───── Records provided ─────

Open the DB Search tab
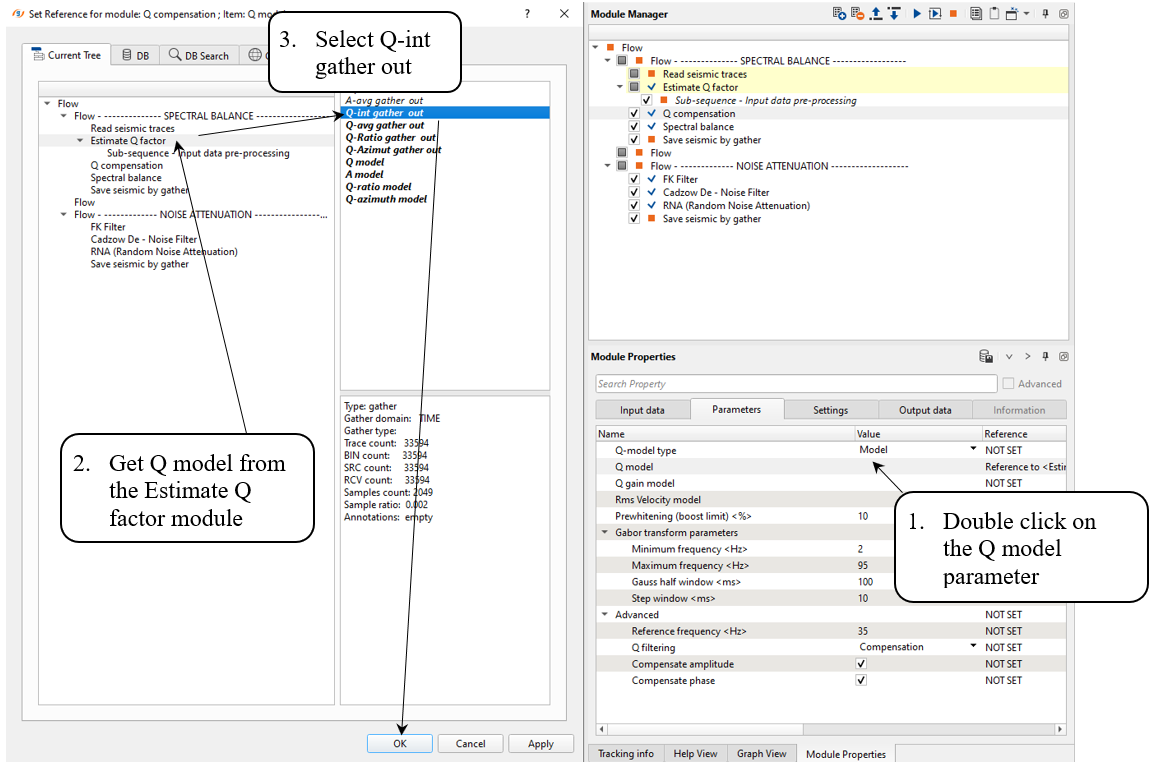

─────
───── Records provided ─────

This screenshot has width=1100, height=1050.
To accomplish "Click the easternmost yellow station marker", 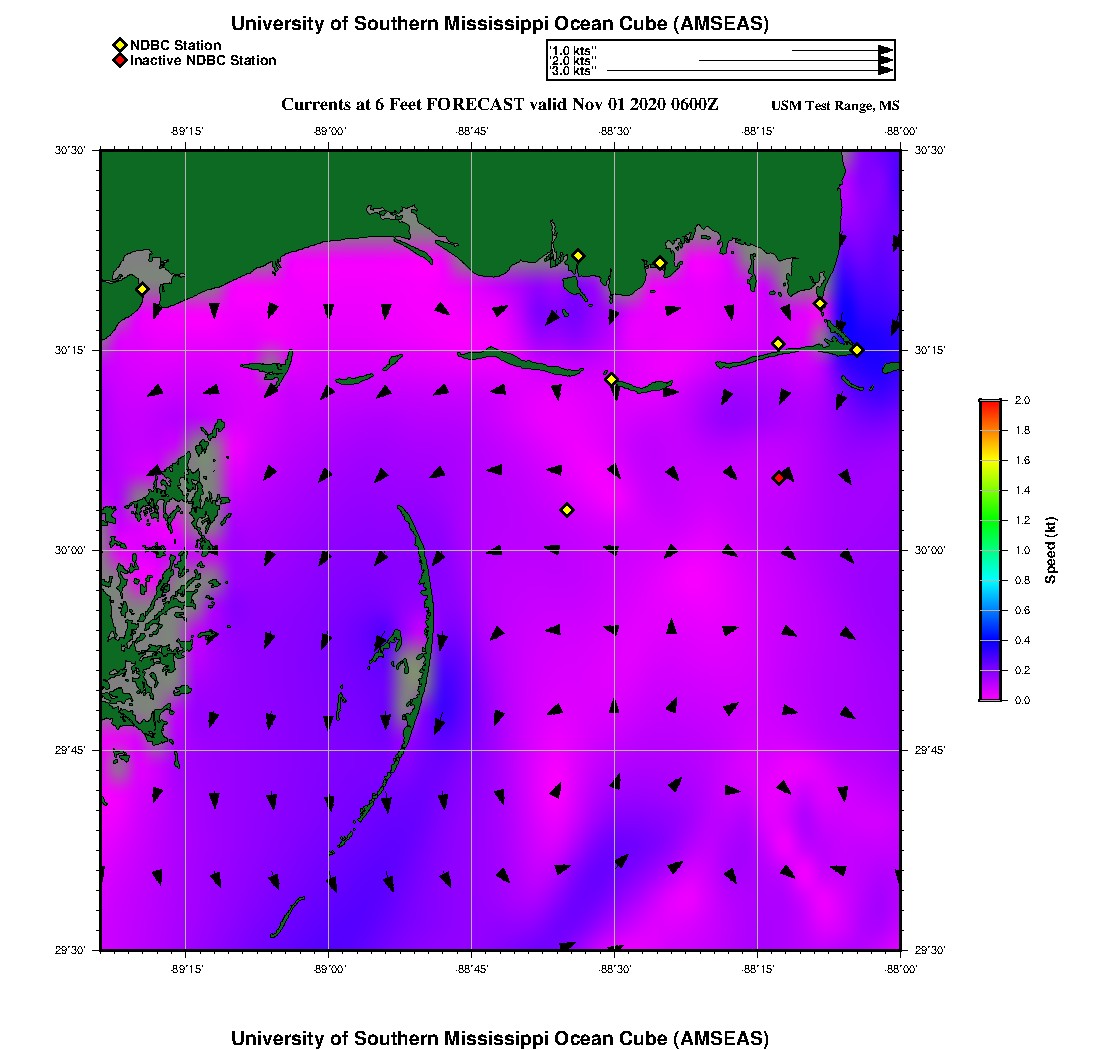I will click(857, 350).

─────
───── Records provided ─────

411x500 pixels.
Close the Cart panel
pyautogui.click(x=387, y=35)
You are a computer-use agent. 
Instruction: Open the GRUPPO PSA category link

─────

_What you are asked to do_: Rewrite the portion of the data that begins with the line containing "You are a computer-use agent." and ends with the line containing "Instruction: Open the", changing "category link" to "brand filter" and leaving all other text as it is.

_Answer_:
You are a computer-use agent. 
Instruction: Open the GRUPPO PSA brand filter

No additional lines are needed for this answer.